In the world's slums, a vision of the green city of the future

A billion people live in the slums of the world's biggest cities. In 25 years, 2 billion people will be slum-dwellers. Stewart Brand looks at the slum and sees a hopeful future of compact urbanization that ought to be encouraged. It's a fascinating read. Here's some excerpts:

Vast numbers of people will begin climbing the energy ladder from smoky firewood and dung cooking fires to diesel-driven generators for charging batteries, then to 24/7 grid electricity. They are also climbing the food ladder, from subsistence farms to cash crops of staples like rice, corn, wheat and soy to meat—and doing so in a global marketplace. Environmentalists who try to talk people out of it will find the effort works about as well as trying to convince them to stay in their villages. Peasant life is over, unless catastrophic climate change drives us back to it. For humanity, the green city is our future.

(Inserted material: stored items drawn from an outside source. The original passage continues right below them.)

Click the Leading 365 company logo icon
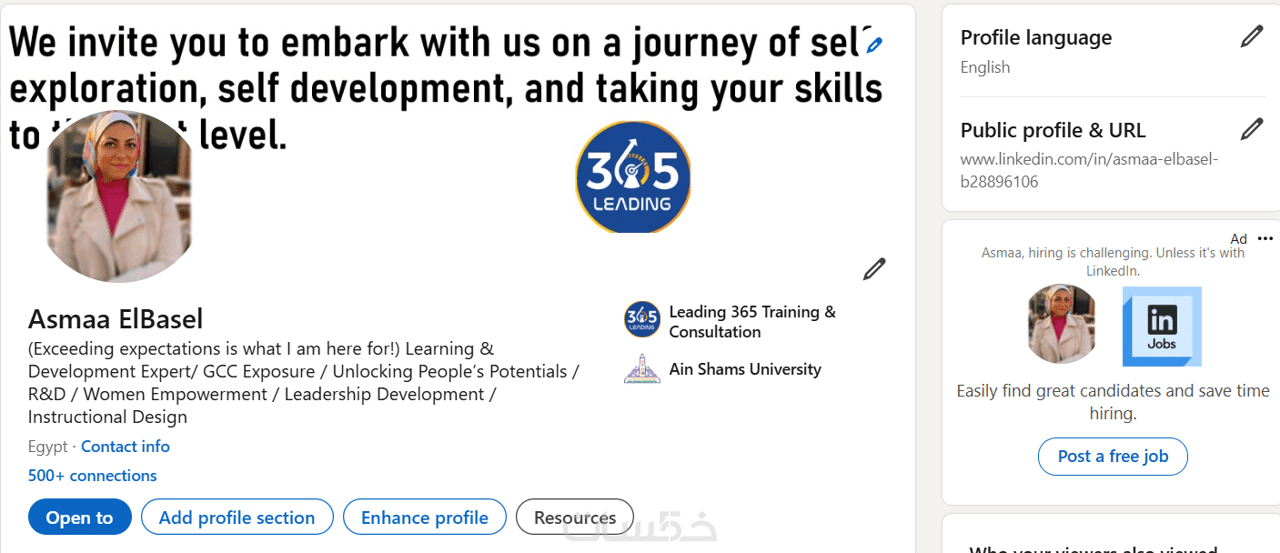 pos(642,321)
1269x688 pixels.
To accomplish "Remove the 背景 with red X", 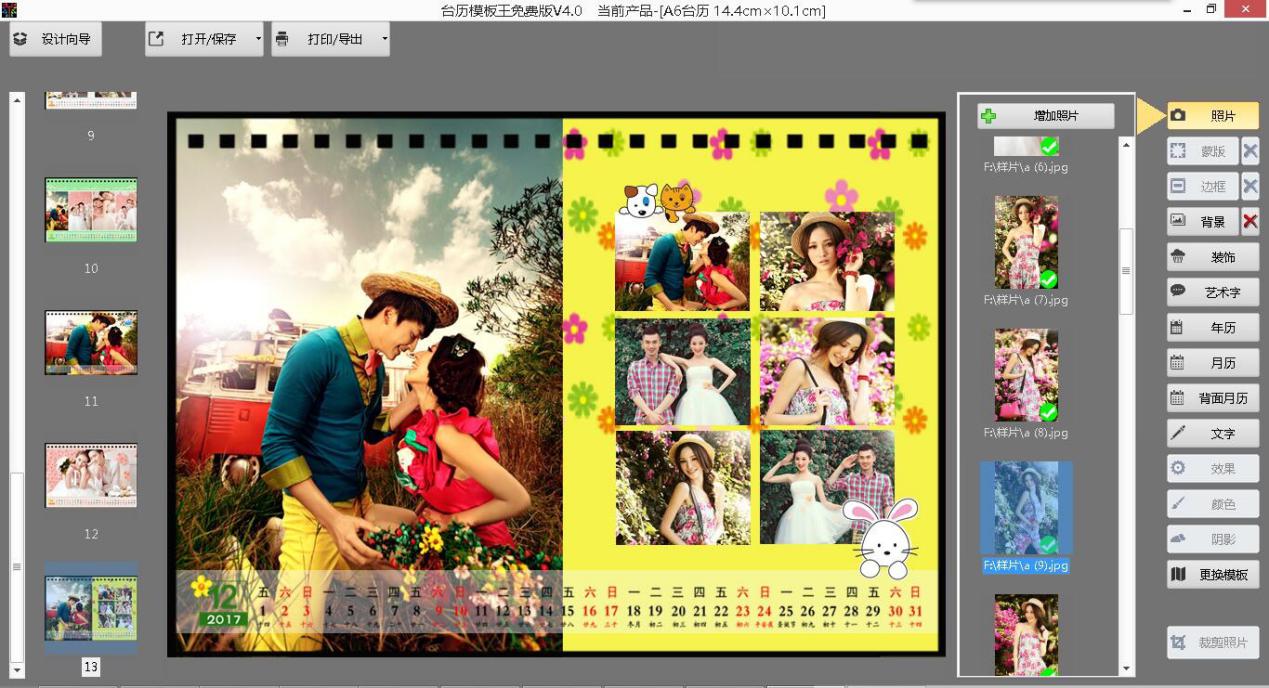I will click(1250, 221).
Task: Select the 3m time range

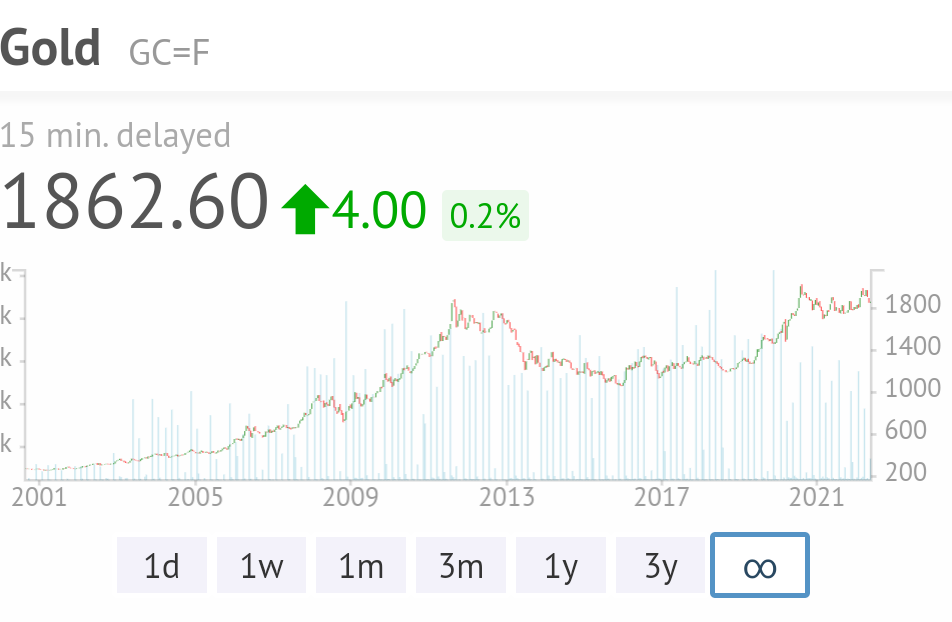Action: pyautogui.click(x=461, y=566)
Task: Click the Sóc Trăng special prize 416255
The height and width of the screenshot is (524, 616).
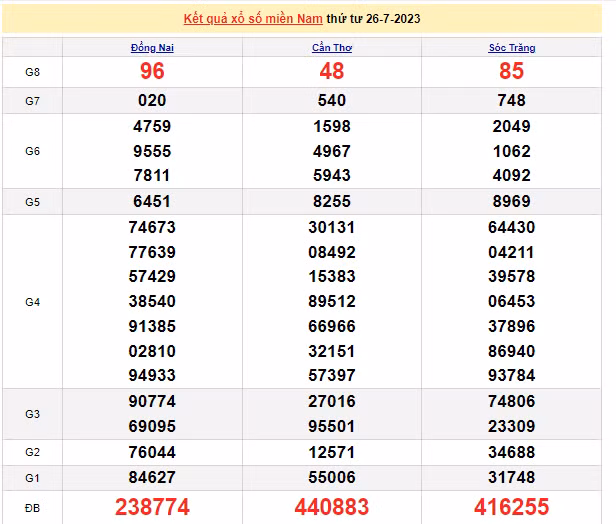Action: click(x=512, y=507)
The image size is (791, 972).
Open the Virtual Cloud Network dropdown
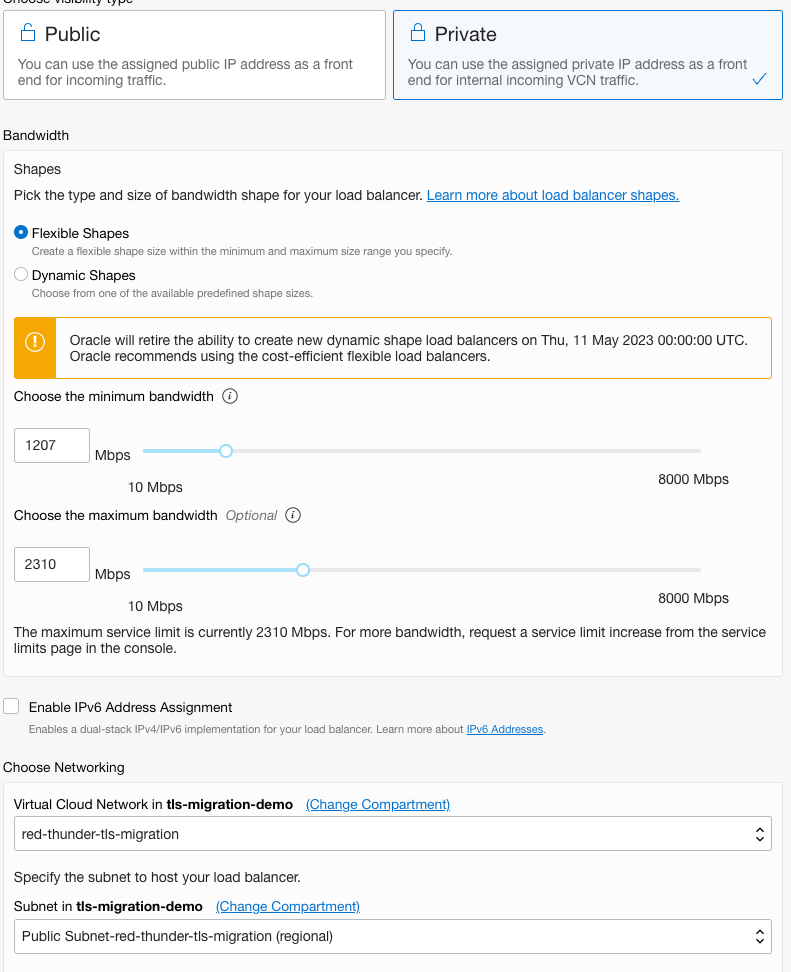pos(392,833)
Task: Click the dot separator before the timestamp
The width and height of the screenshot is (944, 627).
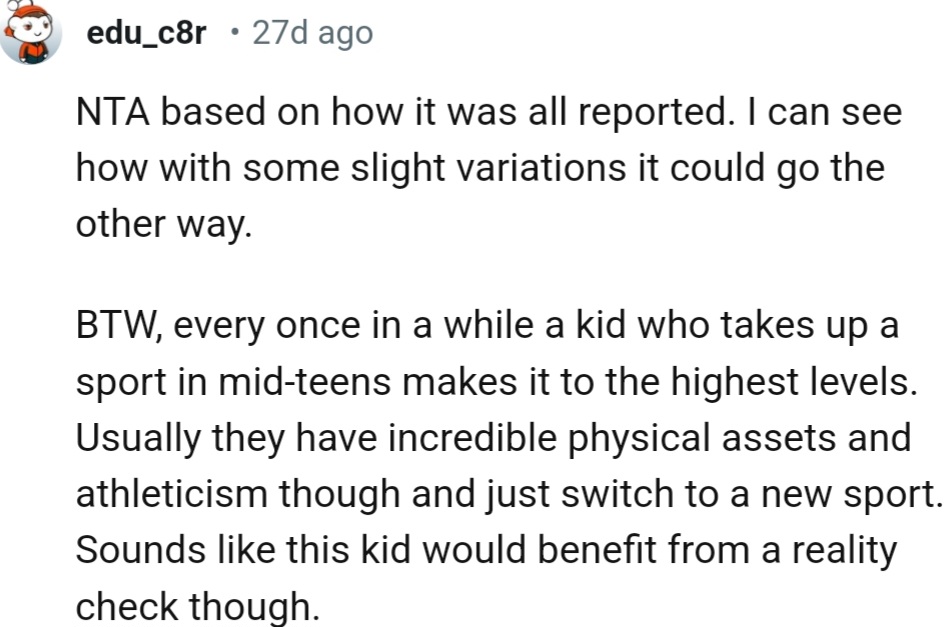Action: (233, 33)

The point is clear: environmentalists have yet to seize the opportunity offered by urbanisation. Two major campaigns should be mounted: one to protect the newly-emptied countryside, the other to green the hell out of the growing cities.
The reversal of opinion about fast-growing cities, previously considered bad news, began with The Challenge of Slums, a 2003 UN-Habitat report. The book’s optimism derived from its groundbreaking fieldwork: 37 case studies in slums worldwide. Instead of just compiling numbers and filtering them through theory, researchers hung out in the slums and talked to people. They came back with an unexpected observation: “Cities are so much more successful in promoting new forms of income generation, and it is so much cheaper to provide services in urban areas, that some experts have actually suggested that the only realistic poverty reduction strategy is to get as many people as possible to move to the city.” The magic of squatter cities is that they are improved steadily and gradually by their residents.

Urban roofs offer no end of opportunities for energy saving and “reconciliation ecology.” Planting a green roof with its own ecological community is well-established. For food, add an “ultraefficient greenhouse”; for extra power, add solar collectors. And the most dramatic gains can come from simply making everything white. According to a 2008 study from the Lawrence Berkeley National Laboratory in California, if the world’s 100 largest cities replaced their dark roofs in this way, it could offset 44 metric gigatonnes of greenhouse gases.

[If slums are considered] overall a net good for those who move there, it is because cities offer more than just jobs. They are transformative: in the slums, as well as the office towers and leafy suburbs, the progress is from hick to metropolitan to cosmopolitan, and with it everything the dictionary says that cosmopolitan means: multicultural, multiracial, global, worldly-wise, well travelled, experienced, unprovincial, cultivated, cultured, sophisticated, suave, urbane.